Raw data START

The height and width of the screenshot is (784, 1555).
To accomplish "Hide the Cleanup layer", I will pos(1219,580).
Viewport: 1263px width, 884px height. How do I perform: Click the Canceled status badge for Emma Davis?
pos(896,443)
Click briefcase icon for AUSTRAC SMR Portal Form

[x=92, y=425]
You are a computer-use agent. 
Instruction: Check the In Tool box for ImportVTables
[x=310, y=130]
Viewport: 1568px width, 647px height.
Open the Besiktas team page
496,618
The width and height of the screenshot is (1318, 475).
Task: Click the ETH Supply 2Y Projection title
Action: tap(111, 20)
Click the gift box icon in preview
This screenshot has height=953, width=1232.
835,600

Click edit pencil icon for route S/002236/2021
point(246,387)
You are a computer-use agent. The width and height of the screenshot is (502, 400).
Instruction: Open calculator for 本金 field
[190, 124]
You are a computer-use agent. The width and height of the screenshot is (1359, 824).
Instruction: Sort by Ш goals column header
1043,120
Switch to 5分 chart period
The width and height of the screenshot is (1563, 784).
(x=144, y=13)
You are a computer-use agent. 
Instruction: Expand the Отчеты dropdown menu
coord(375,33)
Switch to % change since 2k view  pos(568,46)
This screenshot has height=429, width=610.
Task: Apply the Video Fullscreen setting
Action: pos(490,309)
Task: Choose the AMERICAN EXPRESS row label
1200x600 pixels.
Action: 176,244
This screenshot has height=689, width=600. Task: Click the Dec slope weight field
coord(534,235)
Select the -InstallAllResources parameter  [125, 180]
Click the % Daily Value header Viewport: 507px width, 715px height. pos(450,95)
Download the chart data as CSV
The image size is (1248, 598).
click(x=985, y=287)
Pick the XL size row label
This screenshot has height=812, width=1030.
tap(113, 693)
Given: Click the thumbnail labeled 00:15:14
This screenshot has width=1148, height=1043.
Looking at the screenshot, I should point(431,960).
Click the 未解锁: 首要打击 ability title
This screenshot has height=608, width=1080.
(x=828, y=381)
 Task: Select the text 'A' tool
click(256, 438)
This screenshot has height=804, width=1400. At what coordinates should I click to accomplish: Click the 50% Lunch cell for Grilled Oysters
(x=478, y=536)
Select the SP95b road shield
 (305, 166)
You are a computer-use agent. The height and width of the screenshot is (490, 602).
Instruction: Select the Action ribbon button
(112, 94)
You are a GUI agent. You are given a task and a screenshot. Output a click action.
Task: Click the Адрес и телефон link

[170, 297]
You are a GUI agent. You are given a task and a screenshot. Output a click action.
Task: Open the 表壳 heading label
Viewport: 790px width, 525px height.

Raw data END

Please copy, exactly as written, every line in the listing above from the line with "Instruction: Open calculator for 本金 field" up to and including the line with "Switch to 5分 chart period".

Instruction: Open calculator for 本金 field
[190, 124]
You are a computer-use agent. The width and height of the screenshot is (1359, 824).
Instruction: Sort by Ш goals column header
1043,120
Switch to 5分 chart period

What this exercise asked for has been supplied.